Start of DATASET

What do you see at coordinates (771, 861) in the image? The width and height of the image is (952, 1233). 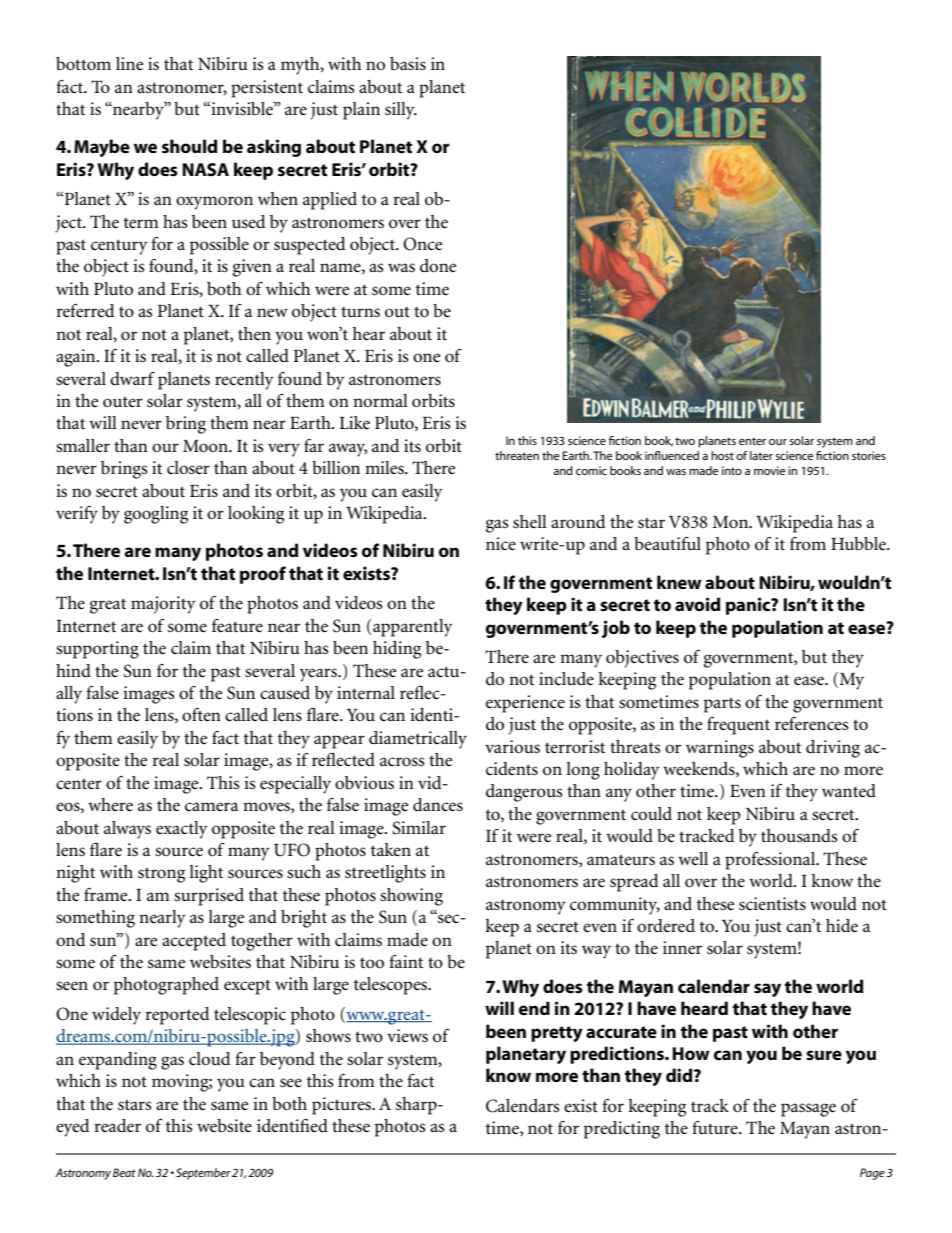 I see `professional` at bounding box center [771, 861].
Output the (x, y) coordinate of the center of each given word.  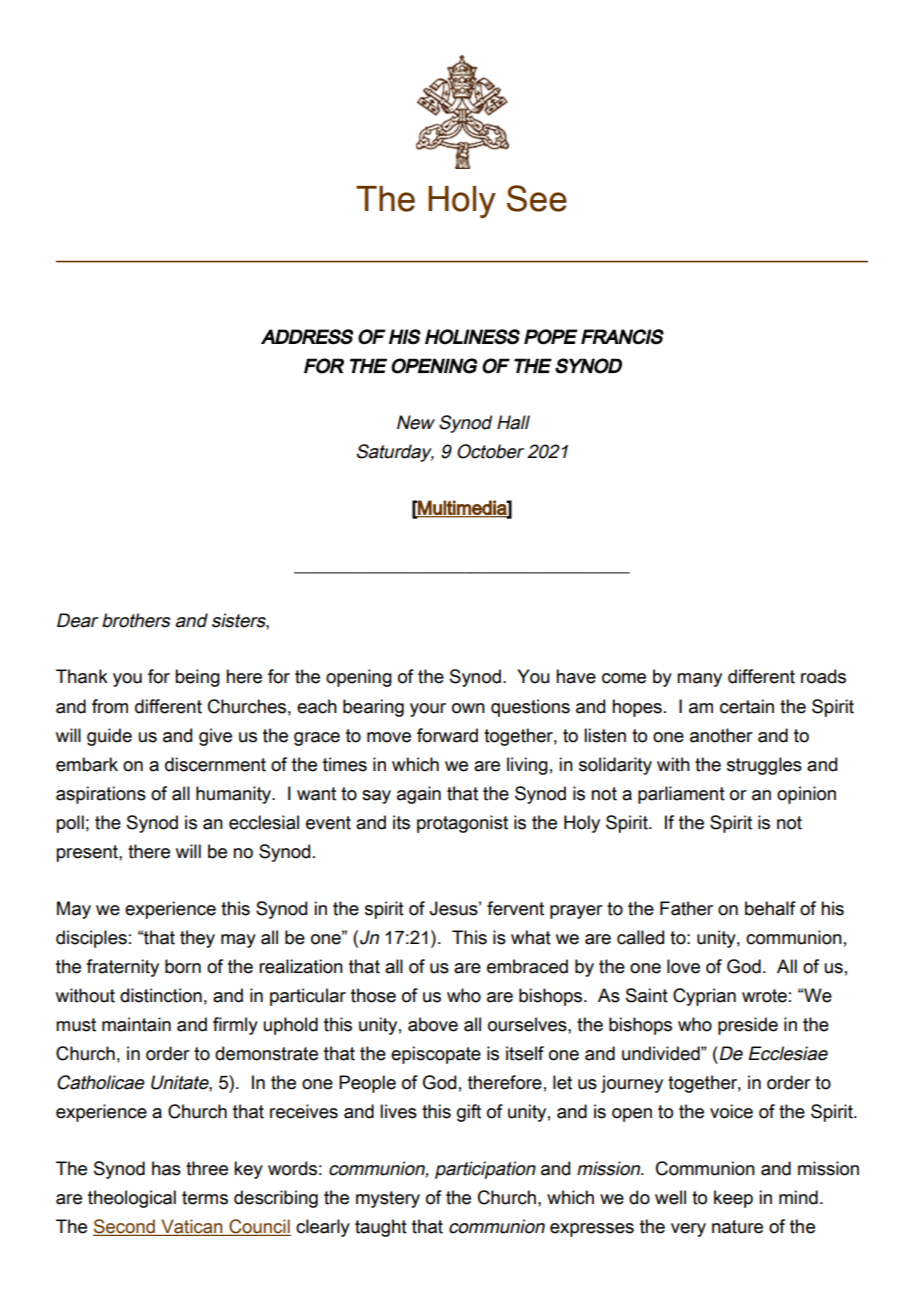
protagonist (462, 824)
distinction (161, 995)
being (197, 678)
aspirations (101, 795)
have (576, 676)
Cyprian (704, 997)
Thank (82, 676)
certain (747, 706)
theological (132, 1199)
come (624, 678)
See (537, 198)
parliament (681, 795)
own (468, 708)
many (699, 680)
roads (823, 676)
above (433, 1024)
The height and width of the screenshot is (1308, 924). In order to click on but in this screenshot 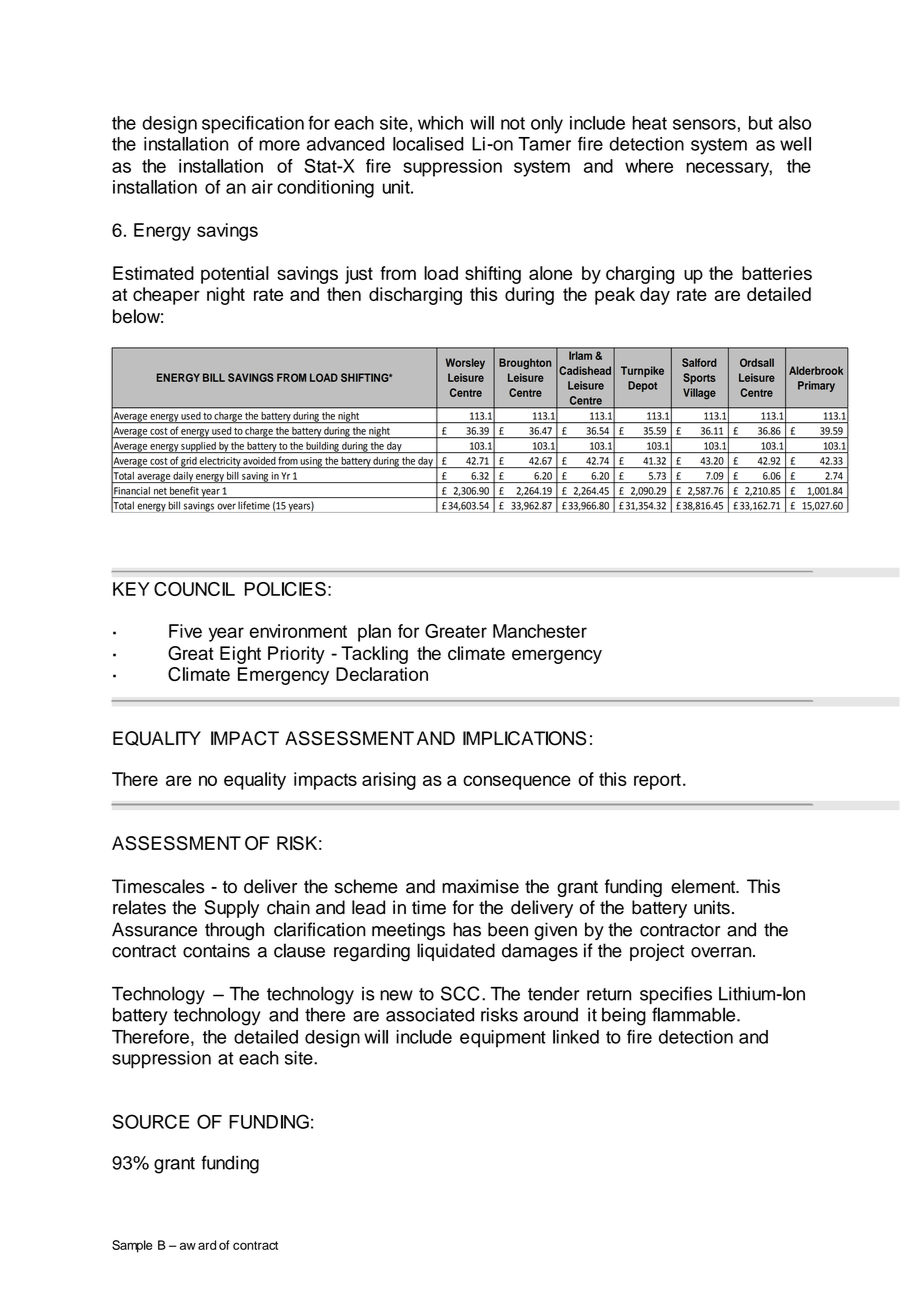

End of DATASET

> [WHAT YOU NEED TO DO]:
Output the rows above as a numbered list, without blank lines, from the row containing "Cyprian (704, 997)" through the final row. Leave out the pictures.

> [RESULT FOR THIS EXERCISE]:
1. Cyprian (704, 997)
2. Thank (82, 676)
3. certain (747, 706)
4. theological (132, 1199)
5. come (624, 678)
6. See (537, 198)
7. parliament (681, 795)
8. own (468, 708)
9. many (699, 680)
10. roads (823, 676)
11. above (433, 1024)
12. The height and width of the screenshot is (1308, 924). In order to click on but in this screenshot 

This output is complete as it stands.